Le Label bas carbone, attribué par le ministère de la Transition écologique, constitue à cet égard la plus sérieuse des cautions et tous les porteurs de projet de décarbonation, actuels et futurs, devraient s’en revendiquer. « Le LBC français est le plus avancé en la matière à l’échelon européen, souligne Claudine Foucherot. La Commission européenne vient de lancer son propre projet de certification, dans le cadre du Green  Deal et de la stratégie Farm to fork. Pour rémunérer les pratiques vertueuses et certifiées des agriculteurs, sont évoquées comme sources de financement le marché de compensation volontaire mais aussi des aides de la Pac, ainsi que la contribution de grosses installations polluantes qui sont dans le marché européen d’échanges de quotas carbone. En matière de label bas carbone, la France inspire l’UE. Il restera à créer les passerelles entre les dispositifs français et européen ».

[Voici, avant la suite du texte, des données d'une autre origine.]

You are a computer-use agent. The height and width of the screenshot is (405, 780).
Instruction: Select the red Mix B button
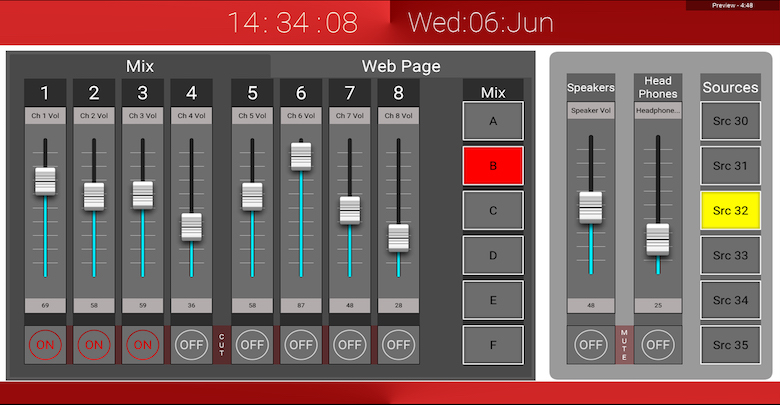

Le ministre, un fan de l’ACS

Voilà en tout cas un sujet où la France fait figure de poisson pilote. Julien Denormandie est un fervent défenseur de l’Agriculture de conservation des sols. A l’ouverture du webinaire, François Mandin, agriculteur en Vendée et président de l’Apad, a partagé un message du ministre de l’Agriculture. « J’apporte mon soutien total à l’ACS. Je crois profondément à l’ACS. Elle a un rôle essentiel pour capter le carbone dans les sols et ainsi agir contre le réchauffement climatique. Il faut le dire et le répéter inlassablement ».

Un encouragement de première pour l’Apad qui ne ménage pas ses efforts de recherche avec le projet Dycasol (mesure des taux de matière organique) et de promotion via un livre blanc, une web-série (SAV du carbone) ou encore le webinaire de ce jour.